Marine surveying is a niche trade. Marine surveyors inspect ships, cargo, boats and yachts. Christian & Company works primarily on boats and yachts. We assist with damage claims, we provide litigation support and we perform the type of survey with which most boaters are familiar – condition and valuation inspections (C & V). With respect to C & V’s, one of the most common questions we field is “how do I prepare for the survey?”
The preparation varies slightly for pre-purchase surveys versus insurance/financial surveys, but in general it is the same. Maintain the boat. If you are interested in further specifics, continue reading.
Prior to survey, the vessel should be open, all storage compartments should be unlocked and all spaces should be accessible. Boats being surveyed for purchase should be emptied and cleaned. Boats being surveyed for other purposes should be de-cluttered, and cabins and lockers should not be stuffed full of personal effects, sports equipment, spare parts or sails. Alternatively, providing the surveyor with assistance in unpacking the lazarette or the quarter berth, which hold ten years of swap meet acquired treasures is not only appreciated, but adds to efficiency. In extreme cases, areas are not accessible (hoarders can live on boats too) and the result is incomplete inspections.
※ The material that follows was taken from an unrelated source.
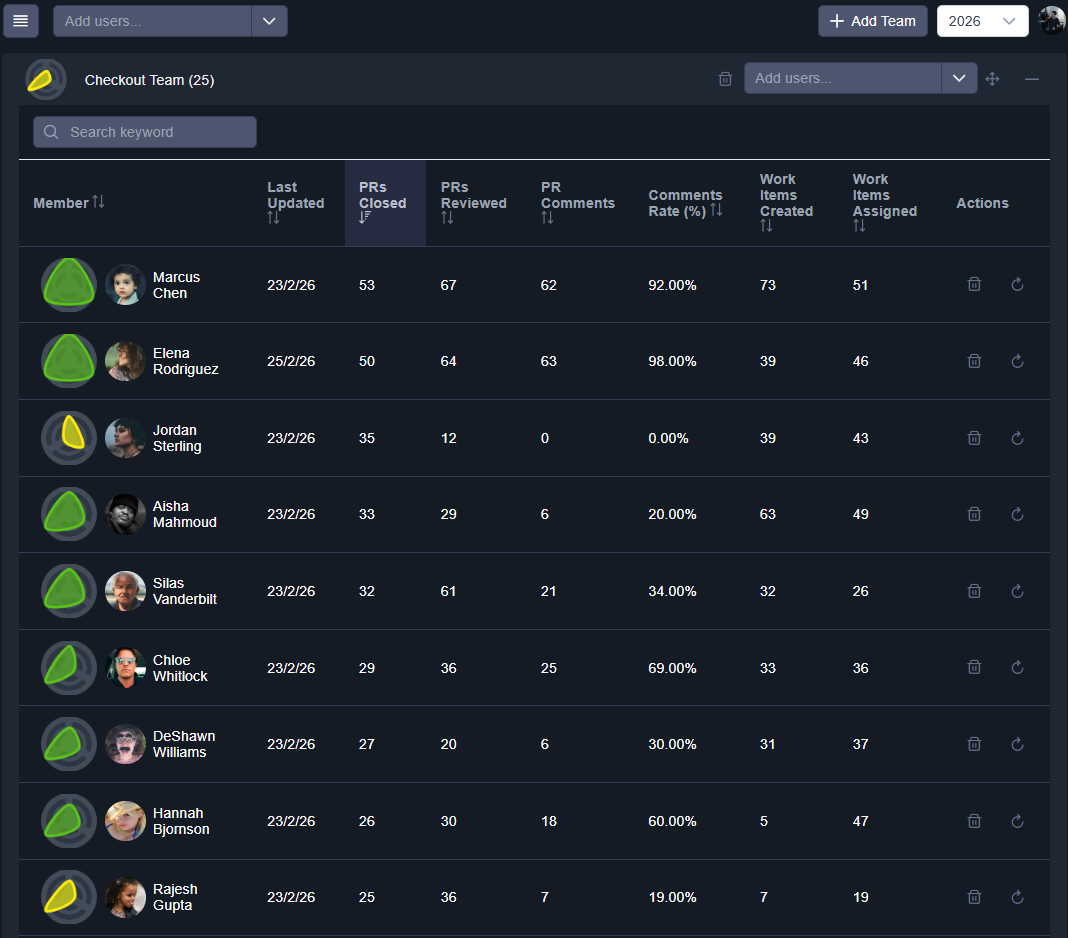The height and width of the screenshot is (938, 1068).
Task: Open the 2026 year selector
Action: pos(982,20)
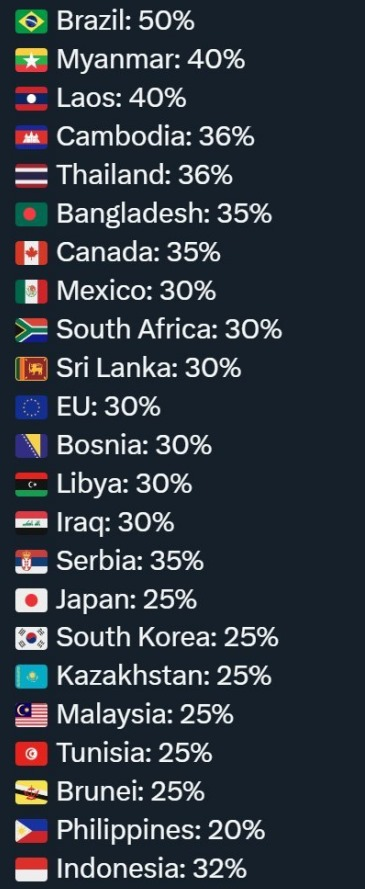Click the EU flag icon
It is important that vessels being surveyed for purchase have easily accessible storage spaces and bilge; fifteen deteriorated life jackets provide no benefit. We also suggest that sellers have their vessels cleaned both internally and externally. Many vessels are purchased by couples and at least one partner will notice the dull finish, dirty floor and waste odor. Ventilate the boat, eliminate the mould and don’t leave the exterior cushions soaking wet.
Ideally the engines have been maintained and function normally. At a minimum the engines should start, the engine controls should function and the steering wheel should turn the rudder.
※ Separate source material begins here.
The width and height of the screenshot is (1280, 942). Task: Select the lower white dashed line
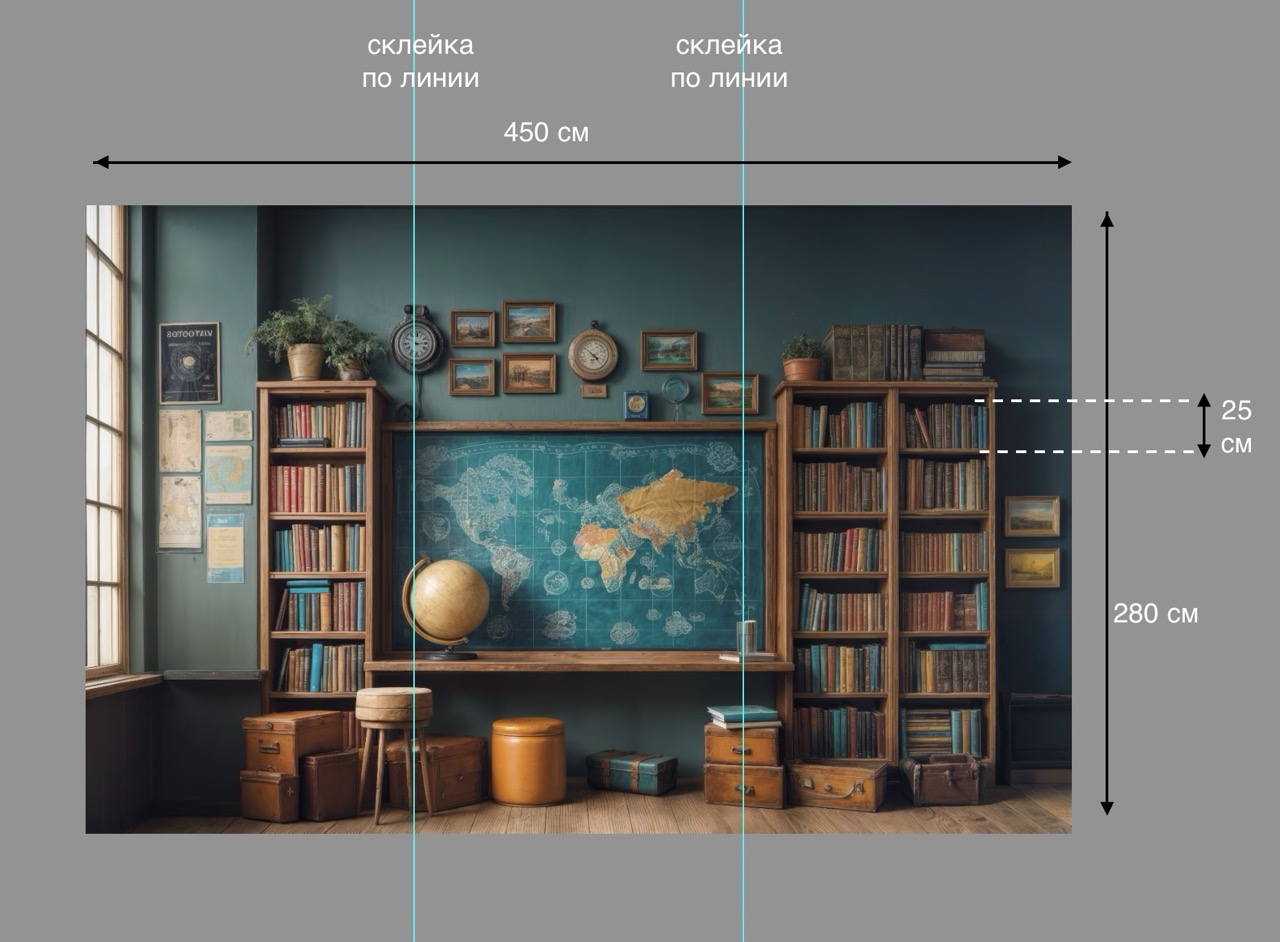pos(1086,452)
Common mechanical short comings are hard starting engines, high exhaust smoke opacity, cooling system problems noted by spiking temperatures at high rpms and inability to obtain designed wide open throttle rpms. Many conditions leading to these problems can be avoided with normal and prudent maintenance and since the buyer or insurance company will likely require these deficiencies to be addressed, you may as well do it before the survey.
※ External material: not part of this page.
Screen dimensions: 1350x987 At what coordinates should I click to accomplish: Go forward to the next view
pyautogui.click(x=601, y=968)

Other mechanical problems which are commonly found during surveys are leaking propeller shaft seals, improperly functional or improperly maintained steering systems, stiff, broken or abandoned controls and inoperative bilge pumps. Addressing any and all of these deficiencies prior to the inspection will result in a cleaner report and a better chance for the sale, insuring or finance of the boat.
Dead, dry or cracked batteries are a huge problem during a survey. Not only are the condition of the batteries and the charging system brought into question, but inadequate DC power can lead to numerous other electrical problems and the general inability to test components. Batteries should be tested, serviced and charged prior to the survey. A boat that has half of the lights not functioning does not reflect well on the owner and the maintenance program. Take an hour and change the bulbs before the survey.
Service any problems with significant electronics prior to the survey or disclose the problem in advance. We have witnessed the enthusiasm drain from many a potential buyer after the fifth or sixth time when they were told “well it worked last time”.
By far, the most common findings on surveys are deficiencies in the legal carriage items and safety equipment. Buy some new flares, service or replace the fire extinguishers and make sure that the navigational lights and horn are functional. Not only are these legal requirements, they are absolutely necessary for the safe operation of a vessel. O.K., flares may only be necessary in an emergency, but they are relatively inexpensive.
For pre-purchase surveys, we strongly encourage owners to perform “pre-trials”. A week or two prior to the survey and the sea trial, take the boat for a test run and check for all the things mentioned. Go to the electrical distribution panel, energize and test the components, heat the water and make some ice, put the ice in a glass, pour yourself a drink and congratulate yourself for being a prudent owner. You will inevitably have found a component or two that requires service or replacement and you will now have time to address these issues or minimally disclose them and diffuse the power of surprise that can detrimentally affect the sale of the vessel.
On larger vessels with more complicated systems, the same concept applies to the systems. The tender should be test operated, the batteries should be charged and the fuel replaced. Perhaps the carburetor requires service if the outboard engine was not run dry when it was last used.
Service the water maker and make it ready to use or check with the broker or potential buyer to see if the water maker is of concern.
Ask the broker about the buyer’s interests and potential usage of the vessel. If she is a fisherman, prove the bait system. If he is a fisherman, stock the refrigerator.
This article was edited on February 29, 2016.